== Extracted information ==
[START]
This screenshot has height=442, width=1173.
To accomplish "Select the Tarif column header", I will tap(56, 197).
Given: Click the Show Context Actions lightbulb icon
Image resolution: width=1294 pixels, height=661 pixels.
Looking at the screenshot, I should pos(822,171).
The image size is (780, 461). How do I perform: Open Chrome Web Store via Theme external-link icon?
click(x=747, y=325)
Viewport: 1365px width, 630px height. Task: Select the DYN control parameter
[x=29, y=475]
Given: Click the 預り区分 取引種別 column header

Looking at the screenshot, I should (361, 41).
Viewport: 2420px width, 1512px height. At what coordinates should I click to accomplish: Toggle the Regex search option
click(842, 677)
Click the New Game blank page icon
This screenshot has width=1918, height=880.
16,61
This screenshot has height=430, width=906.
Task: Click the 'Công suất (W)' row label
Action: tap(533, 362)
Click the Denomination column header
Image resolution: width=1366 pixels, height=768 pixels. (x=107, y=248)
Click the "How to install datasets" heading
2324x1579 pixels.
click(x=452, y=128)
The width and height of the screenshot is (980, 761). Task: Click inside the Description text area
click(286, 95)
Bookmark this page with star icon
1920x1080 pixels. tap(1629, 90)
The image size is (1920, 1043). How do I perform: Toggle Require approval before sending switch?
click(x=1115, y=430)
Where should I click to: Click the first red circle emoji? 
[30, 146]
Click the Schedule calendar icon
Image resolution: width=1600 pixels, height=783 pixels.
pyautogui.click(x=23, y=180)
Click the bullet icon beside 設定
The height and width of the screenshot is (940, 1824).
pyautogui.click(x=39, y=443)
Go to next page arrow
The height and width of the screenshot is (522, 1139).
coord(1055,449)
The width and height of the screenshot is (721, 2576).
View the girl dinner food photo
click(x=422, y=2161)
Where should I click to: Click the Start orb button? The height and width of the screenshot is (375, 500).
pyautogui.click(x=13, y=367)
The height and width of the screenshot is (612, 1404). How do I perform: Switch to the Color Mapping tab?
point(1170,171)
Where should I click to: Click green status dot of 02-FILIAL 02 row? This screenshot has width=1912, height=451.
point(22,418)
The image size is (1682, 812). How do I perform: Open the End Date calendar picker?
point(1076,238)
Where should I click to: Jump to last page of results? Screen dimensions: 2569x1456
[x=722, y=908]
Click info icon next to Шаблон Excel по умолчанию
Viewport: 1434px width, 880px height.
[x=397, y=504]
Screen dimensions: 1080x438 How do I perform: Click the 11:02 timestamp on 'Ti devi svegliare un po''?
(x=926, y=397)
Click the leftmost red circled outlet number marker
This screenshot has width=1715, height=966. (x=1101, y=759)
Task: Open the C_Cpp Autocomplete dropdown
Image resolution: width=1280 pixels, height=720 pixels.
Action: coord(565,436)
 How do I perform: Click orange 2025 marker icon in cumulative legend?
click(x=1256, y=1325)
[END]
== What you need to do ==
Rewrite all of the items above, substituting "table heading" for each occurrence of "column header" and keeping everything else the same.

== Exercise result ==
This screenshot has height=442, width=1173.
To accomplish "Select the Tarif table heading", I will tap(56, 197).
Given: Click the Show Context Actions lightbulb icon
Image resolution: width=1294 pixels, height=661 pixels.
Looking at the screenshot, I should pos(822,171).
The image size is (780, 461). How do I perform: Open Chrome Web Store via Theme external-link icon?
click(x=747, y=325)
Viewport: 1365px width, 630px height. Task: Select the DYN control parameter
[x=29, y=475]
Given: Click the 預り区分 取引種別 table heading

Looking at the screenshot, I should (361, 41).
Viewport: 2420px width, 1512px height. At what coordinates should I click to accomplish: Toggle the Regex search option
click(842, 677)
Click the New Game blank page icon
This screenshot has width=1918, height=880.
16,61
This screenshot has height=430, width=906.
Task: Click the 'Công suất (W)' row label
Action: tap(533, 362)
Click the Denomination table heading
Image resolution: width=1366 pixels, height=768 pixels. (x=107, y=248)
Click the "How to install datasets" heading
2324x1579 pixels.
click(x=452, y=128)
The width and height of the screenshot is (980, 761). Task: Click inside the Description text area
click(286, 95)
Bookmark this page with star icon
1920x1080 pixels. tap(1629, 90)
The image size is (1920, 1043). How do I perform: Toggle Require approval before sending switch?
click(x=1115, y=430)
Where should I click to: Click the first red circle emoji? 
[30, 146]
Click the Schedule calendar icon
Image resolution: width=1600 pixels, height=783 pixels.
pyautogui.click(x=23, y=180)
Click the bullet icon beside 設定
The height and width of the screenshot is (940, 1824).
pyautogui.click(x=39, y=443)
Go to next page arrow
The height and width of the screenshot is (522, 1139).
coord(1055,449)
The width and height of the screenshot is (721, 2576).
View the girl dinner food photo
click(x=422, y=2161)
Where should I click to: Click the Start orb button? The height and width of the screenshot is (375, 500).
pyautogui.click(x=13, y=367)
The height and width of the screenshot is (612, 1404). How do I perform: Switch to the Color Mapping tab?
point(1170,171)
Where should I click to: Click green status dot of 02-FILIAL 02 row? This screenshot has width=1912, height=451.
point(22,418)
The image size is (1682, 812). How do I perform: Open the End Date calendar picker?
point(1076,238)
Where should I click to: Jump to last page of results? Screen dimensions: 2569x1456
[x=722, y=908]
Click info icon next to Шаблон Excel по умолчанию
Viewport: 1434px width, 880px height.
[x=397, y=504]
Screen dimensions: 1080x438 How do I perform: Click the 11:02 timestamp on 'Ti devi svegliare un po''?
(x=926, y=397)
Click the leftmost red circled outlet number marker
This screenshot has width=1715, height=966. (x=1101, y=759)
Task: Open the C_Cpp Autocomplete dropdown
Image resolution: width=1280 pixels, height=720 pixels.
Action: coord(565,436)
 How do I perform: Click orange 2025 marker icon in cumulative legend?
click(x=1256, y=1325)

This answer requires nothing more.